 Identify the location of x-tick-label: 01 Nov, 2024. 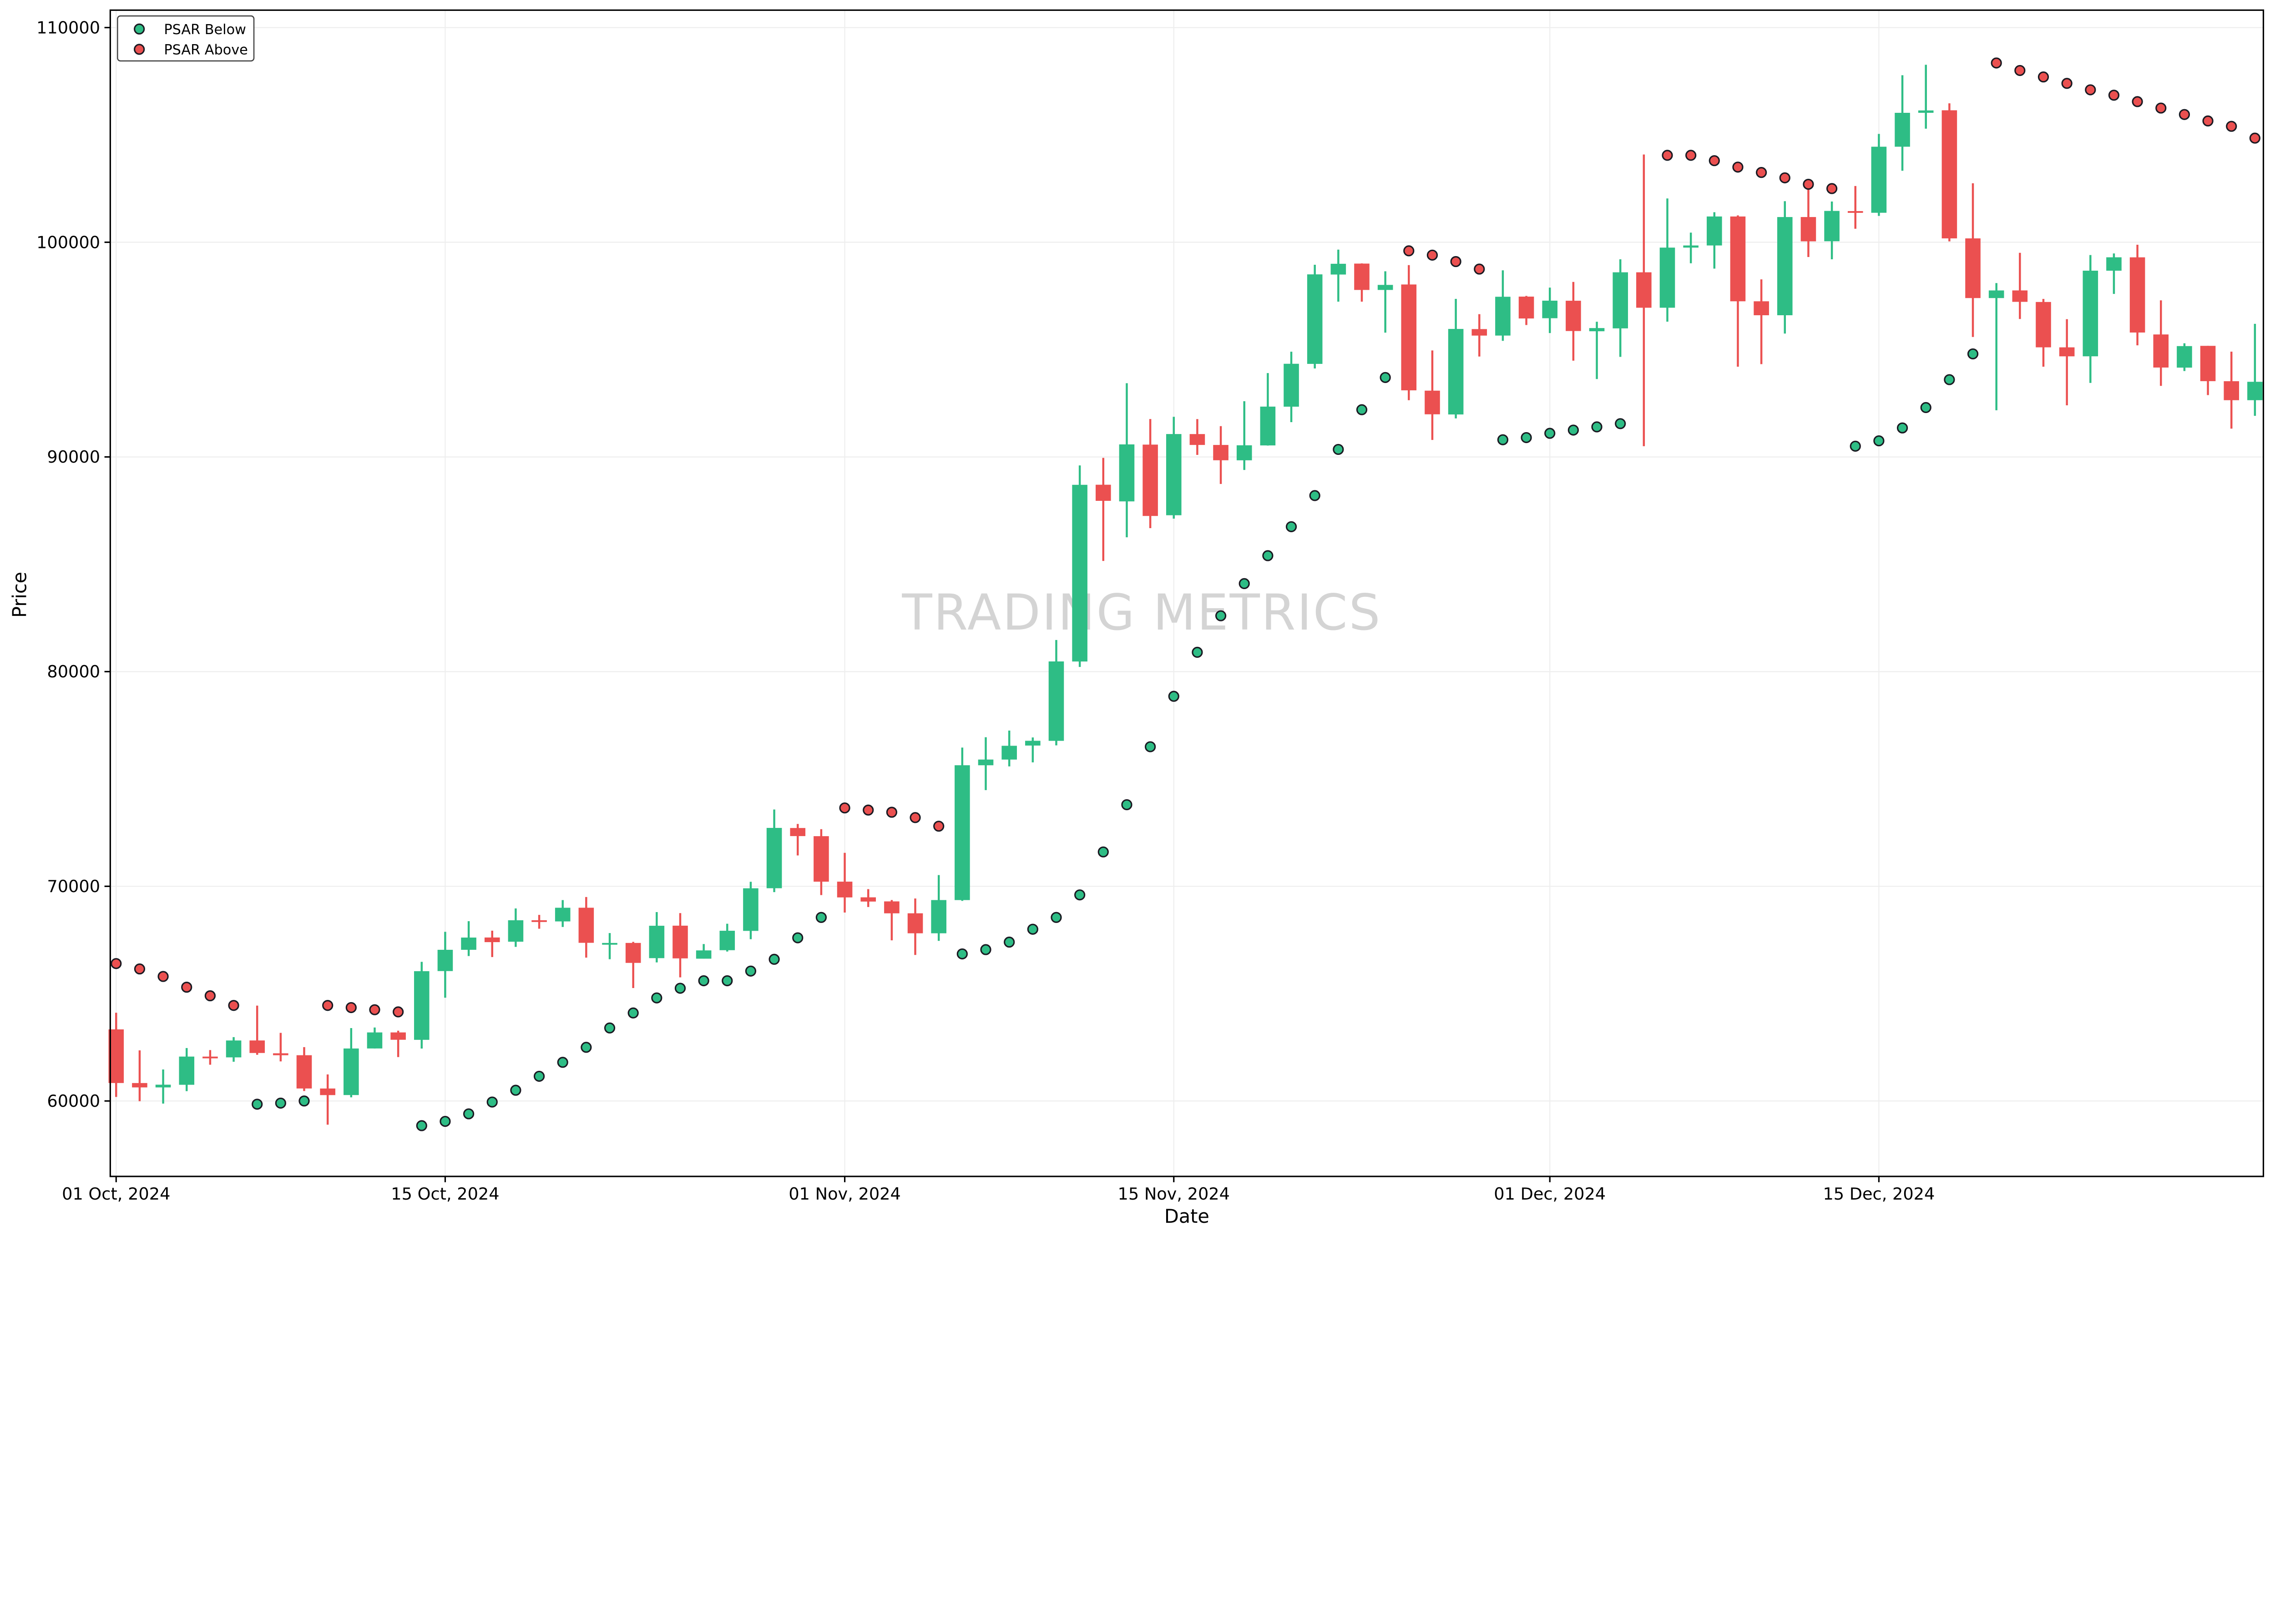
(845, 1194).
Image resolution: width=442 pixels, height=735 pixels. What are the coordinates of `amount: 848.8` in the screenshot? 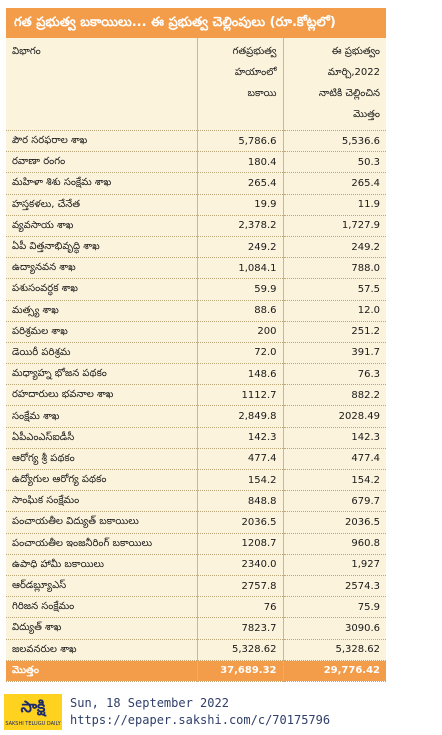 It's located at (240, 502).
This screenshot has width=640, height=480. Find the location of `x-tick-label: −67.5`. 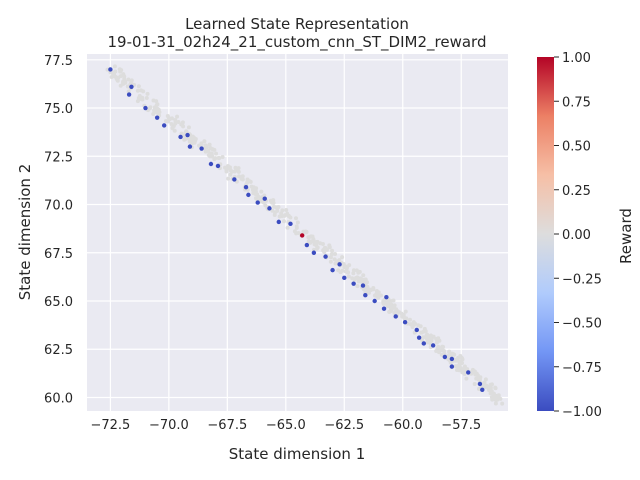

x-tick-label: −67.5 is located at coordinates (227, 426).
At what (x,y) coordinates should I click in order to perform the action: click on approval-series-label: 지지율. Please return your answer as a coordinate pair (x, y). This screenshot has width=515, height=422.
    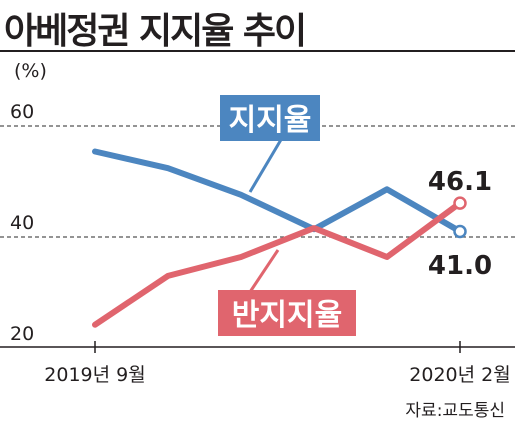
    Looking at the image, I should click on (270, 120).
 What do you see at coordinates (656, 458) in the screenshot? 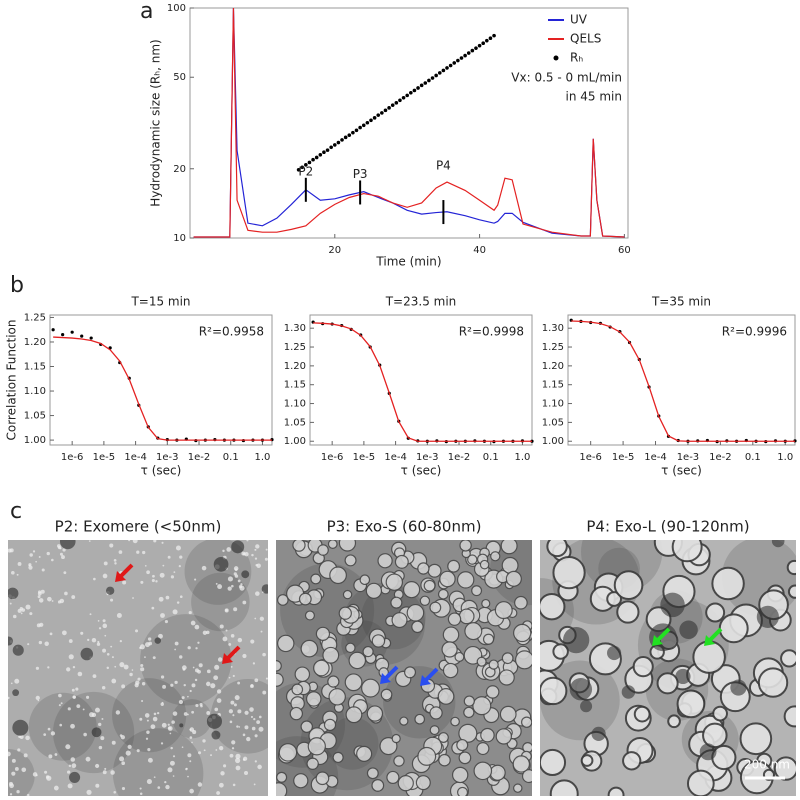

....................

■ Aim of the exercise
Rewrite everything from the line containing "This screenshot has width=640, height=480." down through the end of the records as a numbered list, skipping blank lines and leaving out the pictures.

■ Answer box
1. This screenshot has width=640, height=480. Find the location of `x-tick-label: −67.5`. 
2. x-tick-label: −67.5 is located at coordinates (227, 426).
3. At what (x,y) coordinates should I click in order to perform the action: click on approval-series-label: 지지율. Please return your answer as a coordinate pair (x, y). This screenshot has width=515, height=422.
4.     Looking at the image, I should click on (270, 120).
5.  What do you see at coordinates (656, 458) in the screenshot? 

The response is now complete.